### Supplied data
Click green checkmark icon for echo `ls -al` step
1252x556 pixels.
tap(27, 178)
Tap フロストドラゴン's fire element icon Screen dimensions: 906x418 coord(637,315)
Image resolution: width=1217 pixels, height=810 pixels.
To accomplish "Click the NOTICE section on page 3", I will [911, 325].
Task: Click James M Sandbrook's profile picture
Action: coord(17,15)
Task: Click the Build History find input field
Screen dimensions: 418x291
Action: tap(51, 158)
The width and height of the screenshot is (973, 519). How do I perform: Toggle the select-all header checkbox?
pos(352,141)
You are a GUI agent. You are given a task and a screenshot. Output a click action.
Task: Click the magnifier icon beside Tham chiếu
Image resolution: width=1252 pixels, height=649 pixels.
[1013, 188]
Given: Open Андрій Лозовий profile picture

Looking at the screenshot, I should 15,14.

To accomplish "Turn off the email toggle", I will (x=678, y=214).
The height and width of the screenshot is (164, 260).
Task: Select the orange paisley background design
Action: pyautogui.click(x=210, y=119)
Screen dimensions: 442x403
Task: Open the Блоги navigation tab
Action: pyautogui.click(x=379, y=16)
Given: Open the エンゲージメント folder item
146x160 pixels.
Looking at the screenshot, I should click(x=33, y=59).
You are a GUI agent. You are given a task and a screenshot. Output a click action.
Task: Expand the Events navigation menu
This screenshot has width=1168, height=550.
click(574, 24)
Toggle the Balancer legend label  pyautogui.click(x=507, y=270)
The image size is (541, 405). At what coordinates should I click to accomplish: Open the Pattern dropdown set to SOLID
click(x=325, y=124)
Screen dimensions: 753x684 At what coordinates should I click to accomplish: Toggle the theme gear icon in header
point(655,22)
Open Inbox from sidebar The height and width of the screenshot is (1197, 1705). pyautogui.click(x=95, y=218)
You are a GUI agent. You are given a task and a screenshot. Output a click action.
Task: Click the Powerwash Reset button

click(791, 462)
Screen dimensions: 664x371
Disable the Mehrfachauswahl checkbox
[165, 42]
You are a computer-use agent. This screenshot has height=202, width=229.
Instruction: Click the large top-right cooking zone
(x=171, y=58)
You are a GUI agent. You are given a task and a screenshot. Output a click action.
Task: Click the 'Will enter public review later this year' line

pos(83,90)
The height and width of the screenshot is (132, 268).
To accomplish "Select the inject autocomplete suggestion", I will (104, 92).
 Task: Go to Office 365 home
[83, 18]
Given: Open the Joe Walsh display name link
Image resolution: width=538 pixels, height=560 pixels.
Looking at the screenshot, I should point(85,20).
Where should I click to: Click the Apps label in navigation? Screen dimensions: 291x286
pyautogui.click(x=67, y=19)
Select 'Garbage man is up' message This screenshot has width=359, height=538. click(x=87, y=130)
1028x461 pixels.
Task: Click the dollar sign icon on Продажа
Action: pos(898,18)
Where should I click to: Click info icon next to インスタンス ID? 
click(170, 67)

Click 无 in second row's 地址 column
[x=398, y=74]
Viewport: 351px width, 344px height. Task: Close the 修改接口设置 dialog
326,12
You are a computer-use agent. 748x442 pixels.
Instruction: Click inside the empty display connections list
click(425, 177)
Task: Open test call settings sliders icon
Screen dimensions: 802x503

### Exercise
Rewrite all of the material above, swapping each occurrence of "GUI agent" for "desktop agent" and leaving everything else unchanged.

### Solution to this task
Click green checkmark icon for echo `ls -al` step
1252x556 pixels.
tap(27, 178)
Tap フロストドラゴン's fire element icon Screen dimensions: 906x418 coord(637,315)
Image resolution: width=1217 pixels, height=810 pixels.
To accomplish "Click the NOTICE section on page 3", I will [911, 325].
Task: Click James M Sandbrook's profile picture
Action: coord(17,15)
Task: Click the Build History find input field
Screen dimensions: 418x291
Action: tap(51, 158)
The width and height of the screenshot is (973, 519). How do I perform: Toggle the select-all header checkbox?
pos(352,141)
You are a desktop agent. You are given a task and a screenshot. Output a click action.
Task: Click the magnifier icon beside Tham chiếu
Image resolution: width=1252 pixels, height=649 pixels.
[1013, 188]
Given: Open Андрій Лозовий profile picture

Looking at the screenshot, I should 15,14.

To accomplish "Turn off the email toggle", I will (x=678, y=214).
The height and width of the screenshot is (164, 260).
Task: Select the orange paisley background design
Action: pyautogui.click(x=210, y=119)
Screen dimensions: 442x403
Task: Open the Блоги navigation tab
Action: pyautogui.click(x=379, y=16)
Given: Open the エンゲージメント folder item
146x160 pixels.
Looking at the screenshot, I should click(x=33, y=59).
You are a desktop agent. You are given a task and a screenshot. Output a click action.
Task: Expand the Events navigation menu
This screenshot has width=1168, height=550.
click(574, 24)
Toggle the Balancer legend label  pyautogui.click(x=507, y=270)
The image size is (541, 405). At what coordinates should I click to accomplish: Open the Pattern dropdown set to SOLID
click(x=325, y=124)
Screen dimensions: 753x684 At what coordinates should I click to accomplish: Toggle the theme gear icon in header
point(655,22)
Open Inbox from sidebar The height and width of the screenshot is (1197, 1705). pyautogui.click(x=95, y=218)
You are a desktop agent. You are given a task and a screenshot. Output a click action.
Task: Click the Powerwash Reset button

click(791, 462)
Screen dimensions: 664x371
Disable the Mehrfachauswahl checkbox
[165, 42]
You are a computer-use agent. This screenshot has height=202, width=229.
Instruction: Click the large top-right cooking zone
(x=171, y=58)
You are a desktop agent. You are given a task and a screenshot. Output a click action.
Task: Click the 'Will enter public review later this year' line

pos(83,90)
The height and width of the screenshot is (132, 268).
To accomplish "Select the inject autocomplete suggestion", I will (104, 92).
 Task: Go to Office 365 home
[83, 18]
Given: Open the Joe Walsh display name link
Image resolution: width=538 pixels, height=560 pixels.
Looking at the screenshot, I should point(85,20).
Where should I click to: Click the Apps label in navigation? Screen dimensions: 291x286
pyautogui.click(x=67, y=19)
Select 'Garbage man is up' message This screenshot has width=359, height=538. click(x=87, y=130)
1028x461 pixels.
Task: Click the dollar sign icon on Продажа
Action: pos(898,18)
Where should I click to: Click info icon next to インスタンス ID? 
click(170, 67)

Click 无 in second row's 地址 column
[x=398, y=74]
Viewport: 351px width, 344px height. Task: Close the 修改接口设置 dialog
326,12
You are a computer-use agent. 748x442 pixels.
Instruction: Click inside the empty display connections list
click(425, 177)
Task: Open test call settings sliders icon
Screen dimensions: 802x503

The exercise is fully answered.